An Electrochemical Biosensor for the Sensitive Detection of Hepatitis C Virus in Unpurified Polymerase Chain Reaction Amplified Real Samples based on Peptide Nucleic Acid and Double-stranded DNA Hybridization

Abstract

Several studies show that acute infections with hepatitis C virus (HCV) frequently progresses to chronic diseases, eventually can lead to liver cirrhosis and hepatocellular carcinoma. Thus, development of simple and reliable HCV detection methods is in demand. The present paper describes electrochemical detection of polymerase chain reaction (PCR)-amplified Core/E1 encoding cDNA corresponding to hepatitis C virus (573 bp size) directly in double stranded form without any purification, pre-treatment and the need for denaturation of the target. The biosensor relies on the hybridization between self-assembled cysteine conjugated 20-mer peptide nucleic acid (PNA) oligomer probe and complementary ds-PCR products to form PNA-ds-PCR hybrid. The extent of hybridization between the probe and target sequences was determined by using differential pulse voltammetric signal of methylene blue (MB) as the hybridization indicator.
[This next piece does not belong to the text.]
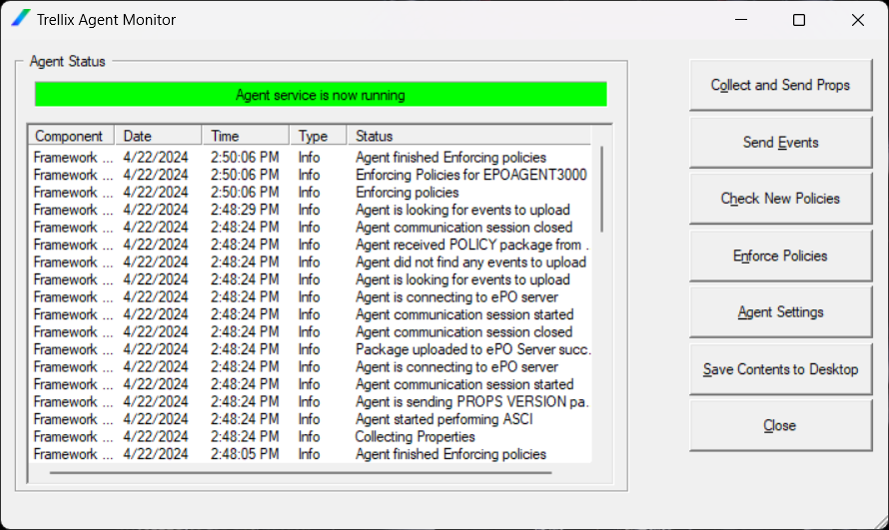Select the 'Collecting Properties' log entry
The width and height of the screenshot is (889, 530).
click(415, 436)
In order to improve biosensing performance, the effect of various factors was investigated. The selectivity of the sensor was assessed with two different non-complementary PCR products (ds-PCRnon-COM). Diagnostic performance of the biosensor is described and the detection limit is found to be 1.58 ppm. The reliability of the electrochemical biosensing results was verified by electrophoresis of the PCR products.